If you studied Engineering, and advanced physics, etc., you have studied numbers in time.  You might not have studied music as a "category", but you have studied its fundamentals.


----------



## Warrior1256 (Dec 3, 2015)

hanzosbm said:


> At the end of the day, maybe the lesson we ought to learn from the study of the various arts is not knowledge from having grasped some tiny fragment of the whole, but rather humility in learning just how little knowledge we will ever actually have.


Very profound brother. Something to ponder on indeed.


----------



## hanzosbm (Dec 7, 2015)

I'm not positive on how this fits into this conversation, but I found something today that I'd like to add.  I was watching a YouTube video and in it, they compared our lives to a song.  They discussed how, just as a piano has a great number of keys, so does life have a great number of variables.  As a song progresses, individual notes (or groupings of notes) are played in a specific order to ultimately create a piece of music.  They pointed out that if every key on the piano was suddenly slammed down at the same time as loud as possible that there would be no beauty to it.  Likewise, the various, individual and unique events in our finite lives come together to make the song of our life. 
I personally really liked that view on things and thought I'd share.


----------



## MaineMason (Dec 8, 2015)

As a  professional musician trained in composition and about to be a Lodge Organist in January, I assert that music is inherently scientific, and the way in which it works upon the brain and emotions is inherently related to proportion and science, as is, say, architecture. It certainly belongs among the liberal arts we speak of in the lectures and certainly belongs in the Lodge. The fact that historically many lodges had (and still do) have pipe organs bears this out: the way the organ produces tones is totally based on mathematical principles, as is how all other instruments and even the human voice function.


----------



## hanzosbm (Dec 8, 2015)

MaineMason said:


> As a  professional musician trained in composition and about to be a Lodge Organist in January, I assert that music is inherently scientific, and the way in which it works upon the brain and emotions is inherently related to proportion and science, as is, say, architecture. It certainly belongs among the liberal arts we speak of in the lectures and certainly belongs in the Lodge. The fact that historically many lodges had (and still do) have pipe organs bears this out: the way the organ produces tones is totally based on mathematical principles, as is how all other instruments and even the human voice function.

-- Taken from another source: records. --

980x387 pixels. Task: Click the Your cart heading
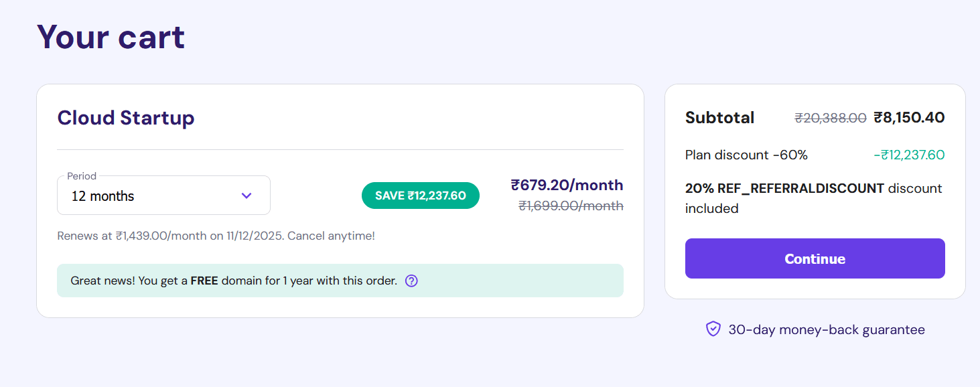click(x=111, y=37)
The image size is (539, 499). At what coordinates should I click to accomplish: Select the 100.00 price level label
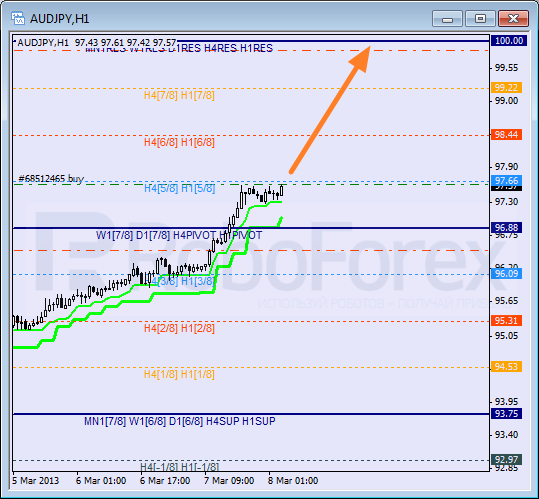509,41
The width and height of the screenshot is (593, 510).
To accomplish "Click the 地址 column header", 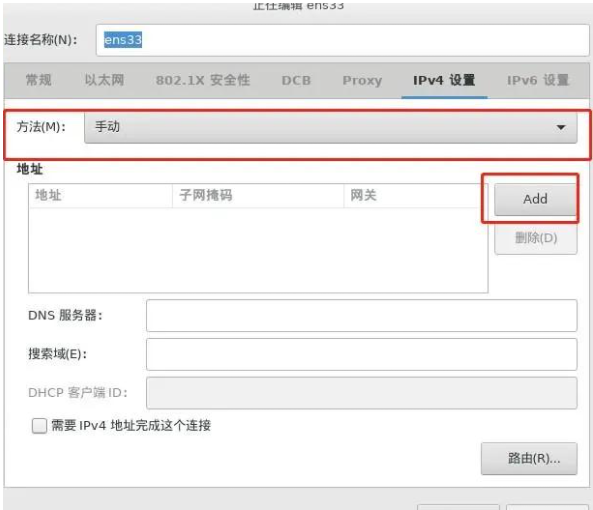I will [x=100, y=195].
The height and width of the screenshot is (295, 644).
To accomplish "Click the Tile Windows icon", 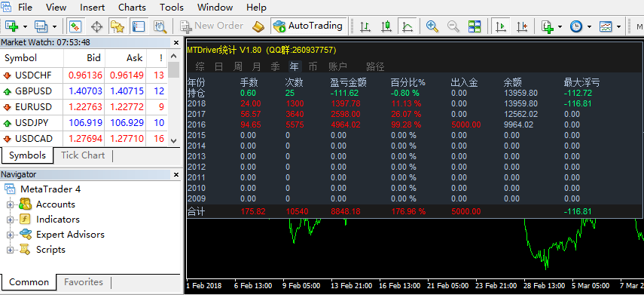I will click(x=475, y=26).
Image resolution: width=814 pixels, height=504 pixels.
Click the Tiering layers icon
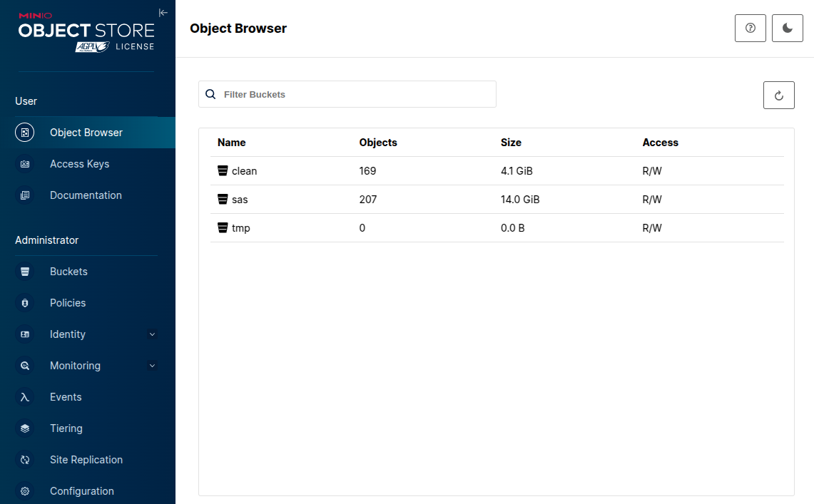(x=25, y=428)
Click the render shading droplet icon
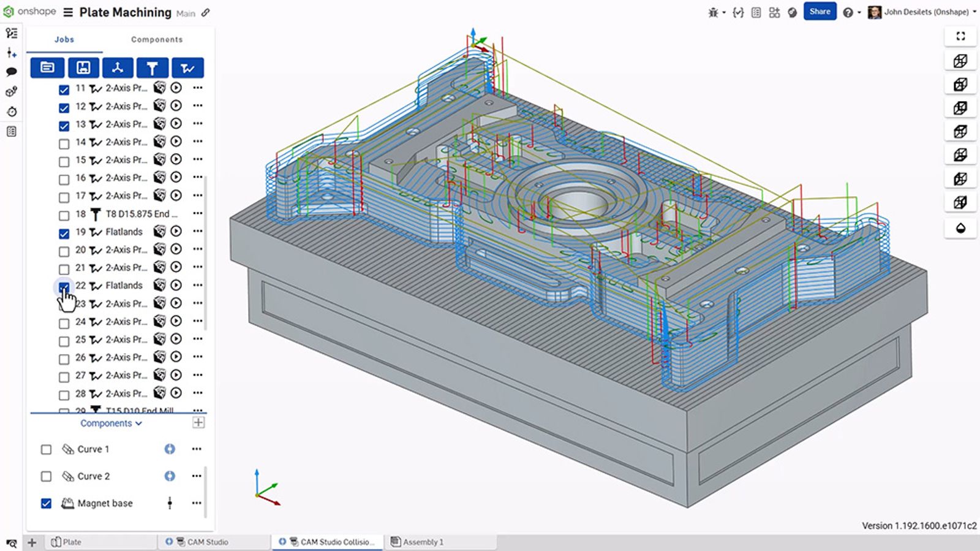 click(x=960, y=228)
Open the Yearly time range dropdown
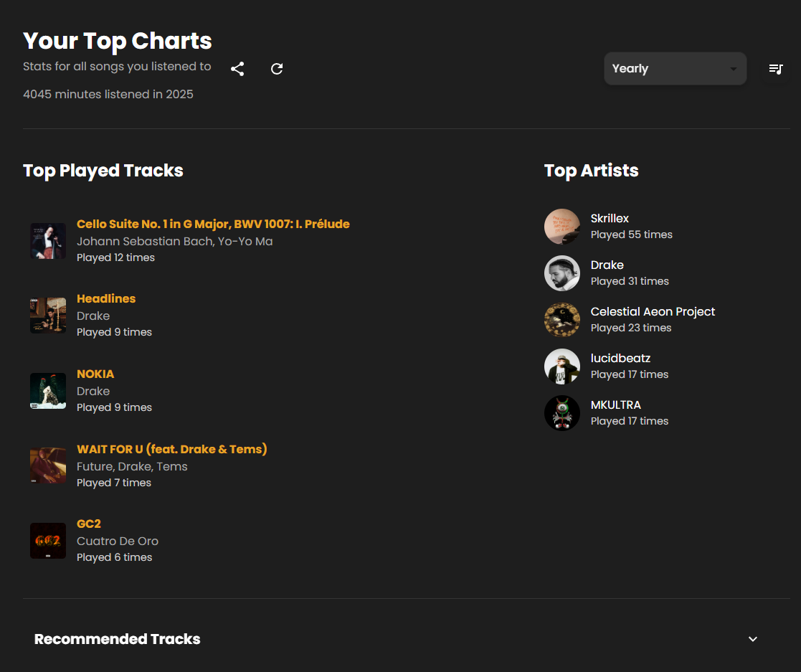The width and height of the screenshot is (801, 672). pyautogui.click(x=675, y=68)
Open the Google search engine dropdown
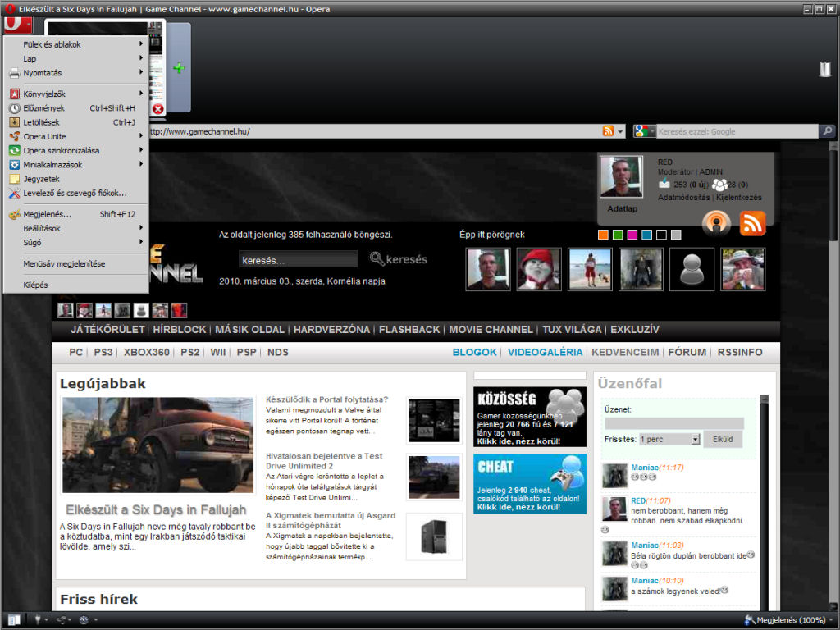Screen dimensions: 840x630 click(x=645, y=131)
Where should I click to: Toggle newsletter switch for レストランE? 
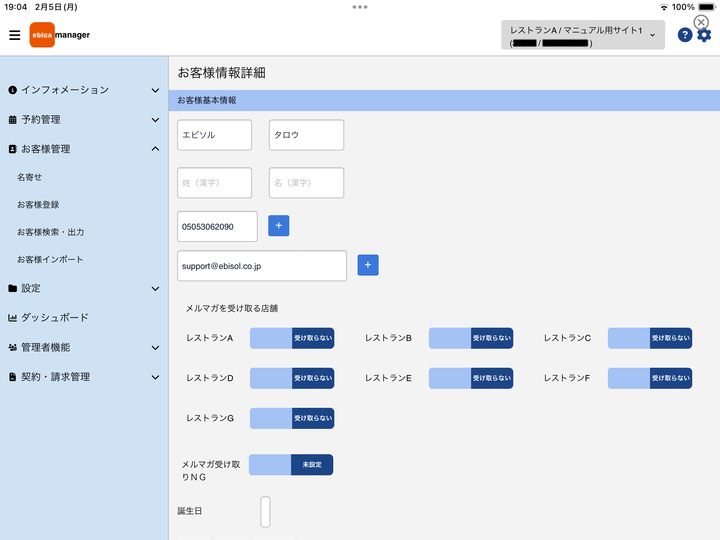pos(471,378)
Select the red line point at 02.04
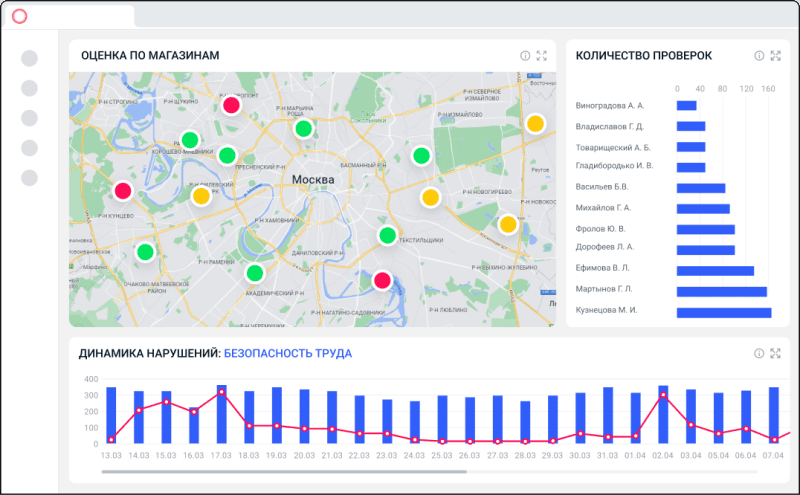Viewport: 800px width, 495px height. coord(663,396)
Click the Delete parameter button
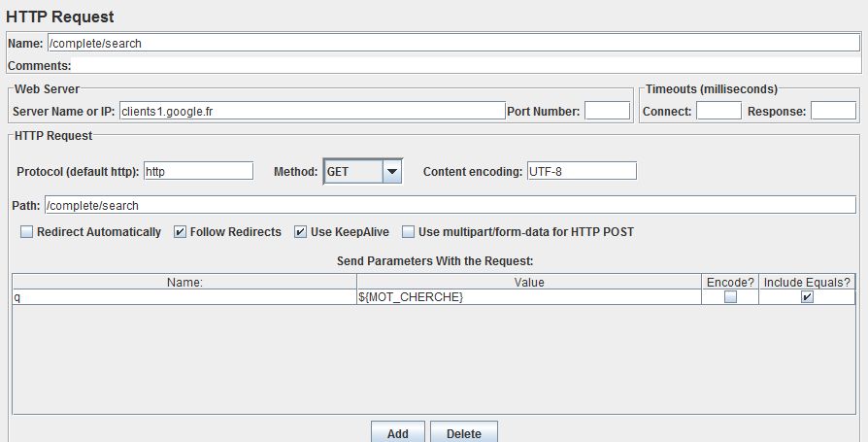This screenshot has width=868, height=442. pos(463,432)
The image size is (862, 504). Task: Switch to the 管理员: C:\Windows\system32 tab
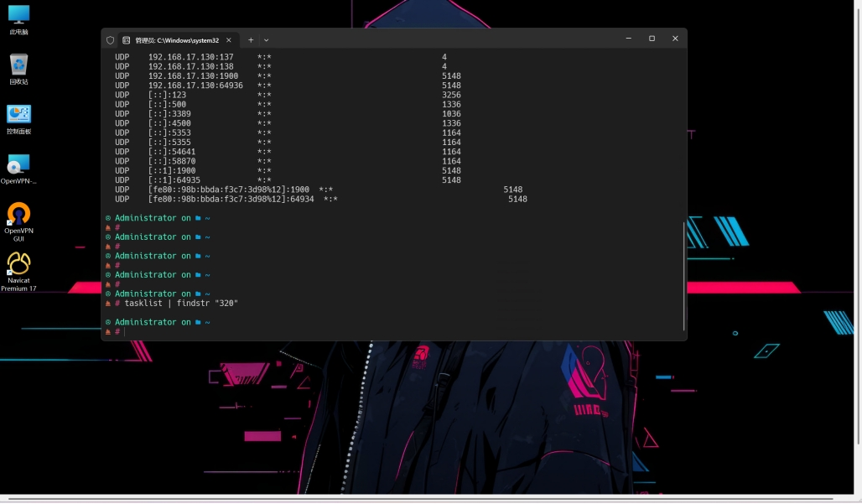(x=177, y=39)
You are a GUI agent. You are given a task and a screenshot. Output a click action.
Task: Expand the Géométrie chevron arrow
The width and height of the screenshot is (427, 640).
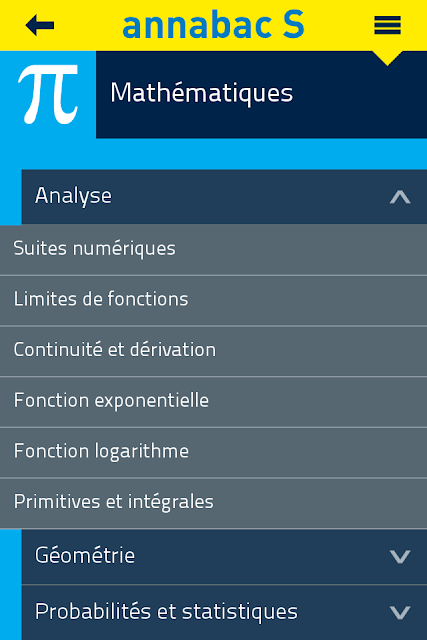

I agree with you, but what is it about music that sets it apart and includes it as one of the seven arts?  Why not painting, or sculpture?  Both use mathematics.  The other six can be seen as a progression culminating in an (attempted) understanding of the universe.  Music (not acoustics) is man-made.


----------



## dfreybur (Dec 8, 2015)

hanzosbm said:


> ... but what is it about music that sets it apart and includes it as one of the seven arts?  Why not painting, or sculpture?



Sculpture is geometry so it is covered by a previous science.  Painting is three dimensional images projected onto two dimensions so it too is covered by geometry.

I get that music can be reduced to geometry by string ratios and astronomy is all about geometry.  That's why Masonry counts geometry as the greatest of the list.


----------



## MaineMason (Dec 9, 2015)

dfreybur said:


> Sculpture is geometry so it is covered by a previous science.  Painting is three dimensional images projected onto two dimensions so it too is covered by geometry.
> 
> I get that music can be reduced to geometry by string ratios and astronomy is all about geometry.  That's why Masonry counts geometry as the greatest of the list.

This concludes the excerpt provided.